FUDCon Tempe Hackfest: Etherpad
This post is one of multiple FUDCon Tempe hackfest liveblogs. (Not sure what FUDCon is? Read this post first.)
I caught up with and Sebastian Dziallas in the back corner of the lightning talks room as they were winding down several hours of work on Etherpad, a browser-based collaborative text editor that's used widely for realtime document editing within the Fedora community. They're drawing on work started at the Etherpad FAD in October of 2010 and were happily surprised to find some patches from the earlier FAD had already been adopted into the latest upstream release.
What are you guys doing?
Sebastian: We're working on Etherpad and trying to get it packaged in Fedora.
Andrew: It's actually a good example of bringing a random third-party application into Fedora. In a lot of cases, Java applications will bundle random blobs that they get from someplace, so the procedure to go through to get something like that into Fedora is to start with a spec file (a script that, among other things, specifies how to install the software) that will build it the way [the upstream community] expects it to build. Start by using their bundled [library] copies, and one by one go through and replace each [library] with the Fedora copies.
Note for newcomers: "packaging" refers to getting a piece of open source software into the list of "one-click installs" that users of a Linux distribution like Fedora can easily try out. Different distributions have different requirements for packaging, and Fedora has fairly strict standards for licensing and up-to-dateness of code; furthermore, all the software dependencies that a program relies upon must be packaged separately, also in Fedora, before the program itself is allowed in.
Packaging a piece of software for Fedora therefore usually entails a thorough architecture and licensing review along with patching the software to use well-maintained code libraries - it can be a fair amount of work. The payoff is that your software is instantly exposed to a wider audience who can install and test your latest stable release with one command or a few button clicks. You can learn more about packaging software for Fedora at the Package Maintainers page.
Andrew: Most of the hard work has already been done. Almost all the dependencies are already in Fedora.
Mat: We've found the dependencies that aren't [in Fedora] yet, so I'm working on packaging them.
Andrew: And I can get them reviewed hopefully today or tomorrow. There's just a few that remain...
Sebastian: Right - 3 packages. We started out with having 30 libraries which were bundled, and ripped them out over the time, and now we're down to 3.
Andrew: 2 of the remaining ones are actually forked copies of libraries we do have in Fedora, so we're seeing if we can make [Etherpad] work with the unforked version.
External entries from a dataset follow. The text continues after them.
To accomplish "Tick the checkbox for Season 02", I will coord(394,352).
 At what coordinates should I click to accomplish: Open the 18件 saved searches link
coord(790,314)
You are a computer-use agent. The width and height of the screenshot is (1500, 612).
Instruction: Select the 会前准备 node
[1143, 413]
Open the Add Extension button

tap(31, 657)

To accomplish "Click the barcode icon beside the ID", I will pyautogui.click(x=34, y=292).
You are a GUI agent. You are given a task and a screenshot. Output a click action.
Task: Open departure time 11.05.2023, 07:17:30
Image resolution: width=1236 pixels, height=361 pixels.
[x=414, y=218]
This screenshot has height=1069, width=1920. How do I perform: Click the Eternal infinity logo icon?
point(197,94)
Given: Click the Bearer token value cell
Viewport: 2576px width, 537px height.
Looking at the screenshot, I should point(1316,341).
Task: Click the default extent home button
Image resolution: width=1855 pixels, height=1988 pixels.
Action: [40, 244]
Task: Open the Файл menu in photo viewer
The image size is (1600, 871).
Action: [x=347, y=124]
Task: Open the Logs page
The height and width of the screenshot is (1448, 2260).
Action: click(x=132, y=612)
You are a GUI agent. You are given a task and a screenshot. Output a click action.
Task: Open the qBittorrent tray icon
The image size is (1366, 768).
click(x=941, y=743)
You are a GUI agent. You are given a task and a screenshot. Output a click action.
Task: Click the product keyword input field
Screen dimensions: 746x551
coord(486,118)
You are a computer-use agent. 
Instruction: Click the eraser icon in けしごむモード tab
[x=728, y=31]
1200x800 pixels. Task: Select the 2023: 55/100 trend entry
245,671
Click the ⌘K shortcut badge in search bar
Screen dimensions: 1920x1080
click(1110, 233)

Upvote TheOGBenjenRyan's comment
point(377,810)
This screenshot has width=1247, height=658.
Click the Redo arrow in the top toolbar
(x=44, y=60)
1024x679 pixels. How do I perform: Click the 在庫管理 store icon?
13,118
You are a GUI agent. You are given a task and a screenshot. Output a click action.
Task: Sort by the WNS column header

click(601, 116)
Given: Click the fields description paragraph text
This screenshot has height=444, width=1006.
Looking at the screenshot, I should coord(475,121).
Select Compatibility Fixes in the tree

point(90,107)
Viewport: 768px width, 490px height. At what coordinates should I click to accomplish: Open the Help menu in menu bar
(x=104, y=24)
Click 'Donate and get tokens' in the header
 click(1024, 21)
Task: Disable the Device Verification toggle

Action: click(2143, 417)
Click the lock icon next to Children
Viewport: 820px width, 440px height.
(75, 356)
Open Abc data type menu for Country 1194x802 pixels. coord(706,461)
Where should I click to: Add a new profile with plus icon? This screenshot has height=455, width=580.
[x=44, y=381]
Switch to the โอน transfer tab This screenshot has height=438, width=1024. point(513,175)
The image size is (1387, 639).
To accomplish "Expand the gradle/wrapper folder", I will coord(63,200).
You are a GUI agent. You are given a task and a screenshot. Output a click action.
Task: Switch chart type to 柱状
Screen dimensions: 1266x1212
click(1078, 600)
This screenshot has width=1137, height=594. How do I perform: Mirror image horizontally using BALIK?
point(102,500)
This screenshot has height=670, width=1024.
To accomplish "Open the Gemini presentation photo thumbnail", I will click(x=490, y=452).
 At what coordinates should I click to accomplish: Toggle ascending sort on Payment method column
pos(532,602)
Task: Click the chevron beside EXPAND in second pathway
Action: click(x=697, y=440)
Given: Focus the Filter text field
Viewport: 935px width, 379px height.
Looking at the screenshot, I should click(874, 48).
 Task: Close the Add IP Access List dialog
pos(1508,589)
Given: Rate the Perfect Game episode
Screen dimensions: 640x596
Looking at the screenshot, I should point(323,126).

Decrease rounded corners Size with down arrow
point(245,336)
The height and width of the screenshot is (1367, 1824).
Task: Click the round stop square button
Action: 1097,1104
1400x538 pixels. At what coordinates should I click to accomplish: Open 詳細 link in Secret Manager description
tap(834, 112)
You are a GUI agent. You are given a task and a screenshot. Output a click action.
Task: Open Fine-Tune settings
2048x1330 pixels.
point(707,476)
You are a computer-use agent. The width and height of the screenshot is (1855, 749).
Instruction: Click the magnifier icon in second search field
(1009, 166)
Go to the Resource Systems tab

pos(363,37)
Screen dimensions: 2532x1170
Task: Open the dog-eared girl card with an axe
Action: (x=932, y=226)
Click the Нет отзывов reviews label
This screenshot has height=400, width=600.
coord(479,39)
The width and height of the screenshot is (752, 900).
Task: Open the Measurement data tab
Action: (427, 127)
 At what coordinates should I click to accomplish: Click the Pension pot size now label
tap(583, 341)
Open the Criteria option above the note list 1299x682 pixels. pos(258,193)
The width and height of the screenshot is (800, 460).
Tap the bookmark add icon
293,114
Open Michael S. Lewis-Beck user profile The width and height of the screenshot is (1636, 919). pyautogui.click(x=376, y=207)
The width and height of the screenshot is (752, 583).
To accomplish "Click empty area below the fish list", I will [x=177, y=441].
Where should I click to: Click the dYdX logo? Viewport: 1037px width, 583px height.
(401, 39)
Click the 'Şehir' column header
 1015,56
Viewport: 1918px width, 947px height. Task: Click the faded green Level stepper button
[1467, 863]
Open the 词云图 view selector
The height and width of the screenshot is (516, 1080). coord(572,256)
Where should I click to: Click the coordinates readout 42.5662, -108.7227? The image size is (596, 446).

What can people do to help?
Andrew: One thing we need is a Scala programmer. We want to see if we can get Etherpad upstream working with the latest version of Scala, 2.8, because right now we're making it work with the compat-package [of an outdated version of Scala].
Sebastian: There's one last package of doom (c3p0-0.9.1.2.jar) that is needed to build Etherpad, but it currently has trouble compiling against the latest Java version. We need a Java programmer to take a look and see if they can fix that, remove Etherpad's dependency on it, or use a different Java compiler on it.
If you're a Scala or Java programmer or packager who can help, get in touch with Andrew, Mat, or Sebastian and take a look at the notes on Packaging Etherpad, and hopefully we'll have Etherpad packaged and etherpad.fedoraproject.org up and running sometime during the next release.